JIM HAROLD: We’re back on the Paranormal Podcast. Our guest is Lyle Blackburn. We are talking about Bigfoot, specifically Texas Bigfoot today, and we’re so glad to have him with us, as always.

Lyle, I want to talk about the experiencers a little bit. You’ve interviewed many of them, whether in Texas or other places. What would you say about them? I mean, I’ve got to believe you might get a few clinkers in there and a few people that maybe tell some tall tales. But I bet you that for the most part, you get a lot of people who have a lot of credibility and seem very, very sincere. But I don’t want to put words in your mouth. What’s your experience with the experiencers?

LYLE BLACKBURN: Oh yes, absolutely. There is a good portion that are absolutely credible, who have had what I consider a clear enough sighting to rule out other fallible possibilities. Occasionally, you may meet somebody and interview them or even meet them in person, and through paths of life, you become friends or get to know them, and that’s even a stronger case because the longer you know somebody, the more you can judge their absolute truthfulness and credibility. There’s a handful of those – people in Texas I’ve interviewed, or in neighboring states, that even if you threw out 90% of everything else, there’s those anchor points with those very credible people that you just simply cannot explain. There’s certainly something that they saw.

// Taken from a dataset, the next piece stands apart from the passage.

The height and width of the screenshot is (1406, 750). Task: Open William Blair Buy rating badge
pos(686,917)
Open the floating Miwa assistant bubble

That keeps me on the track, other than my own experiences. I think as I do this kind of research and in doing the investigative journalist part of it and interviewing people, certainly there are those that seem to be wanting attention or publicity or they’re overeager or they’ve had 85 sightings and it stretches the boundaries of believability. I just simply don’t include that. And you don’t really need to because there are plenty of good solid reports. You can discern those that you think best support the phenomenon and just pass on the stuff that seems a little too much.

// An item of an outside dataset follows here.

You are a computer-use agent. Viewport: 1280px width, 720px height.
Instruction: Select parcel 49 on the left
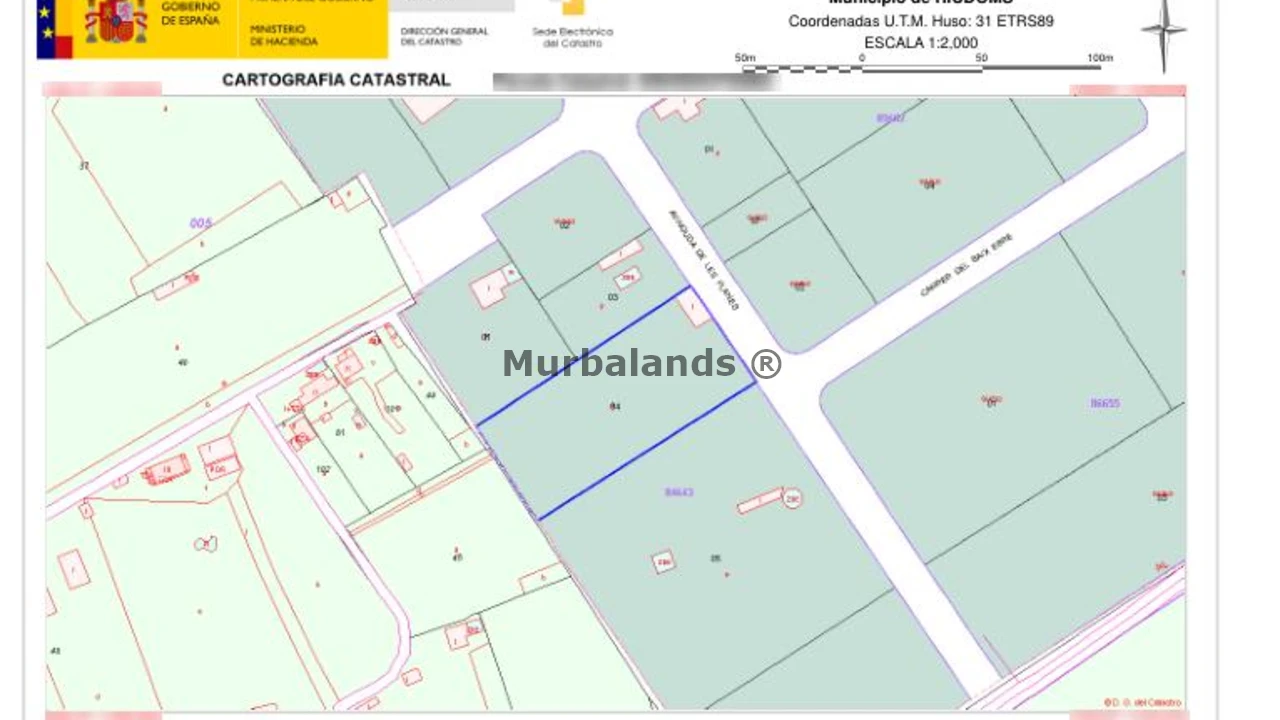pyautogui.click(x=181, y=362)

JIM HAROLD: When you interview someone in person, you get that sense. You get that sense, “Yeah, this is a story I want to include. This is super credible, it checks all the boxes.” How do you apply that to historical sightings where you don’t have the benefit of being there on the ground? Maybe it’s something that happened 50, 100 years ago. How do you decide to include something like that? What are the criteria in those cases?

LYLE BLACKBURN: Certainly there’s all the other stuff that’s happened, and certainly in Texas there’s been some really amazing and wild and incredible cases that were reported in the newspapers in the ’60s and ’70s where it’s hard to find anybody to interview, if there even is anybody left that made a statement. You just have to include that as “here’s part of the history.” Whether they saw Bigfoot or not, it becomes part of that ongoing history of Bigfoot creatures in the state.

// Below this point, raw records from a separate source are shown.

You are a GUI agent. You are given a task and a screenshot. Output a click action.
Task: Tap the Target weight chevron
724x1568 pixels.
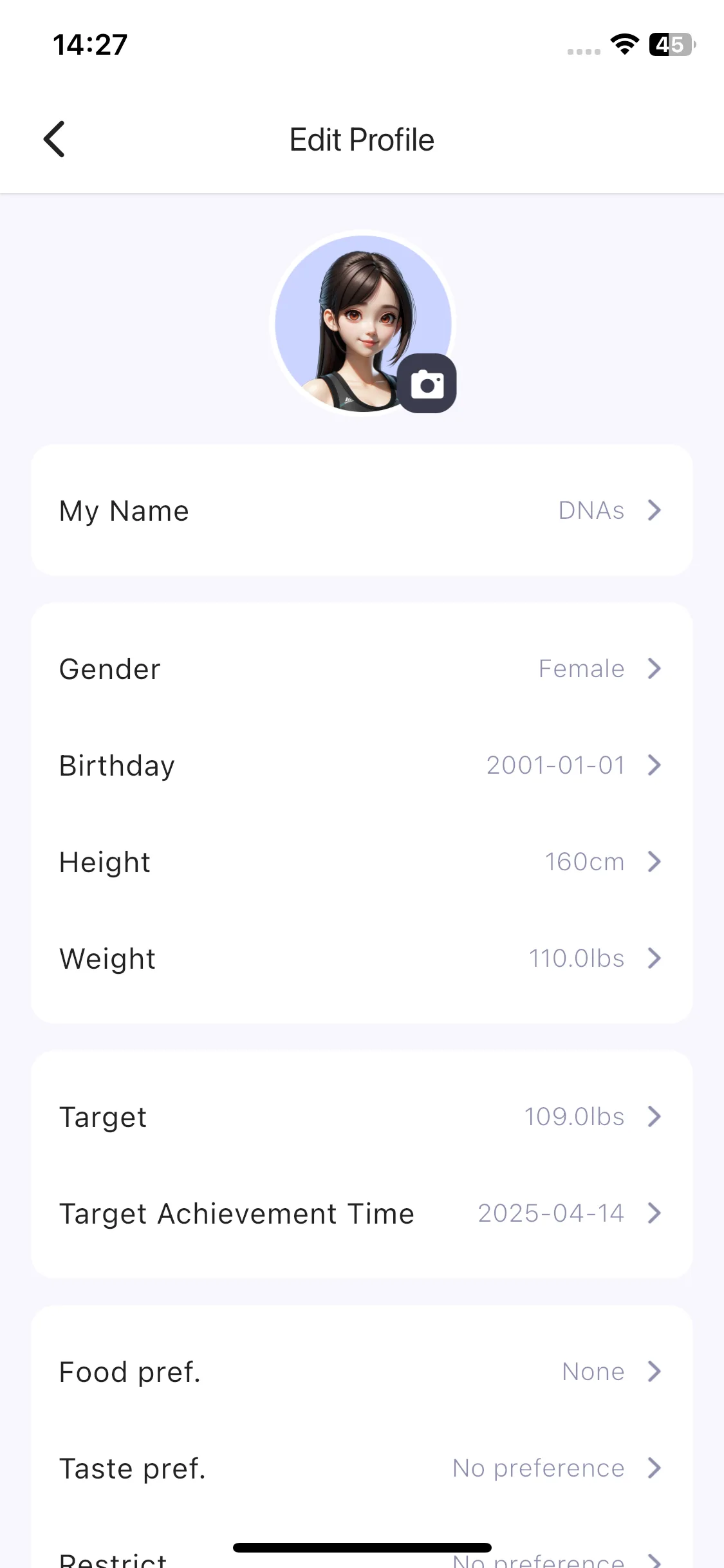[x=654, y=1116]

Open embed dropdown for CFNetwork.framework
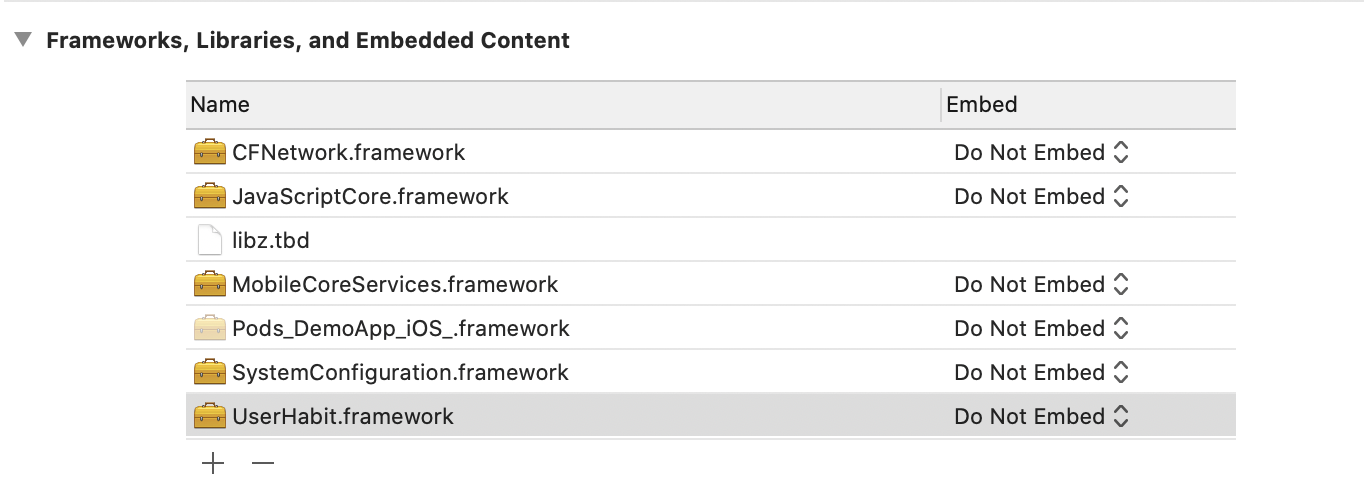point(1041,153)
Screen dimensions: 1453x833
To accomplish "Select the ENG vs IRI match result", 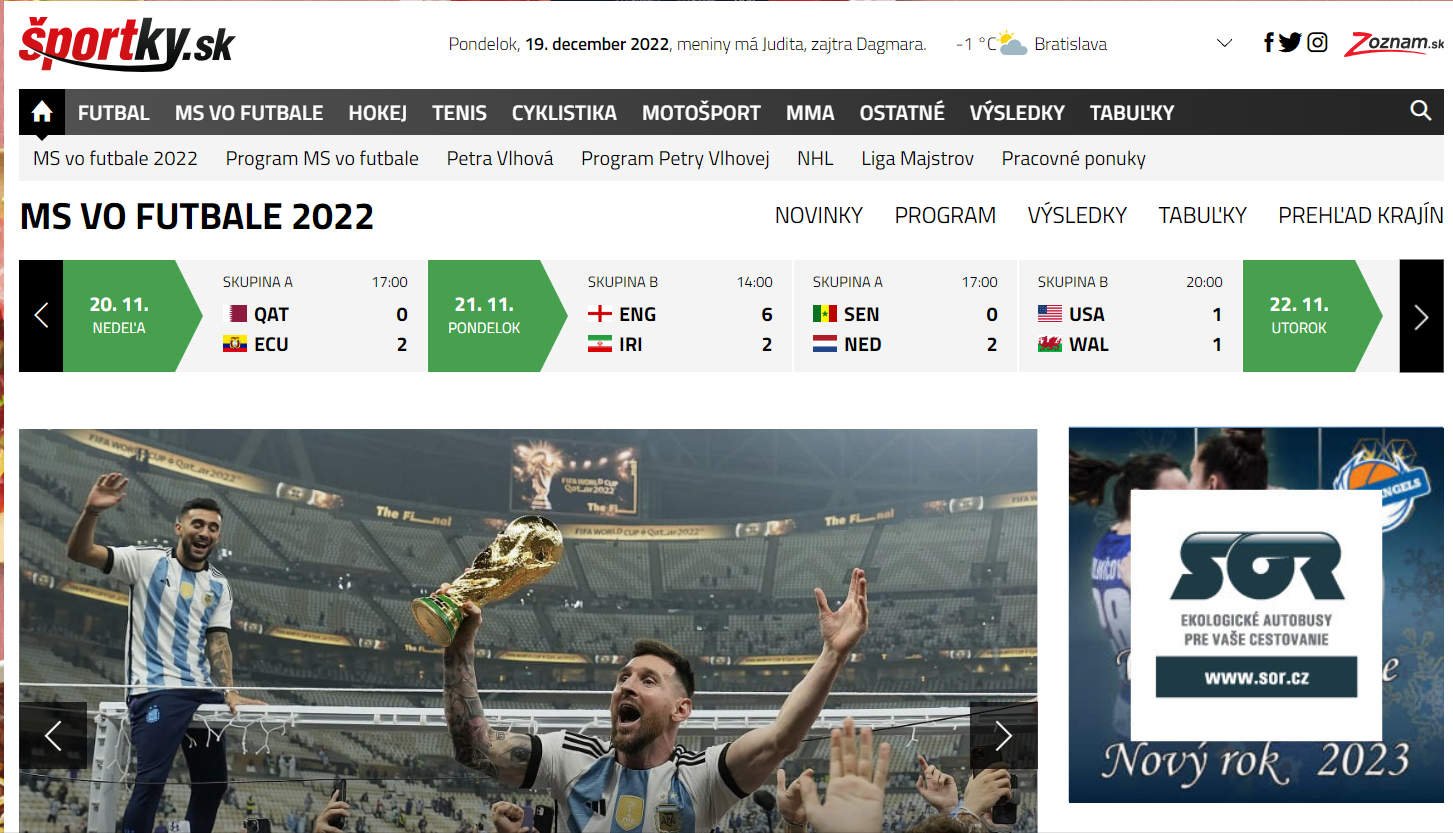I will click(x=679, y=316).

In the books, if I find it to be outlandish or – I just say it, call it as it is and say, “Well, this could’ve been; maybe not.” But it is a big part of the story and it gives it texture, obviously, and a basis for historical. And then that’s supported as you intertwine that with more modern encounters, whether it was my colleagues that interviewed them or whether it was me personally or however that is, where you can get a way better sense of that. In Texas, it’s such a huge state, I had to break it up geographically. So I could almost always find older reports, newspaper reports, and other things that would support the more current witnesses, and some that I interviewed personally. It always seemed to be, “Okay, how do you explain this? There’s been sightings there going back many years.”

JIM HAROLD: Do you find that certain areas have repeat sightings of Bigfoot where it seems to keep coming back? Does that seem to be a trend in Texas and elsewhere?

LYLE BLACKBURN: Oh, absolutely. You see those patterns of – again, you’ll have an area where you may’ve gotten a report from somebody and then I go in and look around, find old reports, newspapers, and lo and behold, you would see those patterns of certain areas having a lot of sightings.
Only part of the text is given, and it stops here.